=== Data extracts ===
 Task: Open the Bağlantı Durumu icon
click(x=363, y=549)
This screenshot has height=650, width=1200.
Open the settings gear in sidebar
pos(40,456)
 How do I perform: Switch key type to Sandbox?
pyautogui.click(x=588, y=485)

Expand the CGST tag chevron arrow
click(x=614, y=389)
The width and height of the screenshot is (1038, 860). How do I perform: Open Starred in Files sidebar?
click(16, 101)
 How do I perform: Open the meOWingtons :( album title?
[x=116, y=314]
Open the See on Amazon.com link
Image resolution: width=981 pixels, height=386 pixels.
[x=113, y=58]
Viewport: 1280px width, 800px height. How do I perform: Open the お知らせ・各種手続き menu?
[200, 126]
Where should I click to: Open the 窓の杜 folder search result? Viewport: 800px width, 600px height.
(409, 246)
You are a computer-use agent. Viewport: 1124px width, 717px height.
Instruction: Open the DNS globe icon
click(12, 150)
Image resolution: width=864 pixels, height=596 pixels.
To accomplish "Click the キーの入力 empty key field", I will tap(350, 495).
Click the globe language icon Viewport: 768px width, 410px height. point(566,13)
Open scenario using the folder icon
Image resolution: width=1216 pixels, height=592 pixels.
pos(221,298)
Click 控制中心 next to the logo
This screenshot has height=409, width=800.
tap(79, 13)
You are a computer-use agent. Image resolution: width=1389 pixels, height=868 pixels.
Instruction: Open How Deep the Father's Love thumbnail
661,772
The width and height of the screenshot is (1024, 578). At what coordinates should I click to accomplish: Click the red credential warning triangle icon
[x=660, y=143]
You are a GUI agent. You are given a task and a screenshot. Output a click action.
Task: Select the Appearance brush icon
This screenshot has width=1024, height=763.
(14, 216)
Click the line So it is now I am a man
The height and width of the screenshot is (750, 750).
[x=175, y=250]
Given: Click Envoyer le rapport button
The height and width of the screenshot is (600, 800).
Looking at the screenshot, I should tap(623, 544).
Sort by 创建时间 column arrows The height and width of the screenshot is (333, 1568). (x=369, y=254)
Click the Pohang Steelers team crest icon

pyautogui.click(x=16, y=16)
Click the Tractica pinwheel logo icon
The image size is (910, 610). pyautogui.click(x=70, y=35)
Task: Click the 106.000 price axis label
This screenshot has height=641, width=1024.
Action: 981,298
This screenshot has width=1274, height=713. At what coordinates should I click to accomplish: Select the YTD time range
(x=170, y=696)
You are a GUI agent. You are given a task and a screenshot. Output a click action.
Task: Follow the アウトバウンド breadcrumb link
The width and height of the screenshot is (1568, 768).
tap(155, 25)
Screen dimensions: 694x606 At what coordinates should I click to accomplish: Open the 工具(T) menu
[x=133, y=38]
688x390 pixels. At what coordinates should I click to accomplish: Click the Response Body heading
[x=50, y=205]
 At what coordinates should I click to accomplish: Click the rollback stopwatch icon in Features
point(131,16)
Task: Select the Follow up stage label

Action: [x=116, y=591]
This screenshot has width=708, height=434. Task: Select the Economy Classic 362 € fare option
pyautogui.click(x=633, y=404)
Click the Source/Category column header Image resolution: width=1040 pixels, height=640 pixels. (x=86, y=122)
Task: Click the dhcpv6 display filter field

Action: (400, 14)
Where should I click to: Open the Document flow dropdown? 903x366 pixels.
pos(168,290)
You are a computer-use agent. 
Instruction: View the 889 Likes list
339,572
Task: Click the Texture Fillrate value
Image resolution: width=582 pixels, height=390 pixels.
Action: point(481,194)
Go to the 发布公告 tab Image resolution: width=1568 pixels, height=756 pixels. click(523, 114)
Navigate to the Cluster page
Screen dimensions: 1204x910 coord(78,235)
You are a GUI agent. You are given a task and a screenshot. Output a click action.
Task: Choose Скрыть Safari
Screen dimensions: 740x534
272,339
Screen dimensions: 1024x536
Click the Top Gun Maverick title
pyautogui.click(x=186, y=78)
===
= Your goal =
Once you have counted the lines above that contain "computer", give that number alone.

= Answer space =
3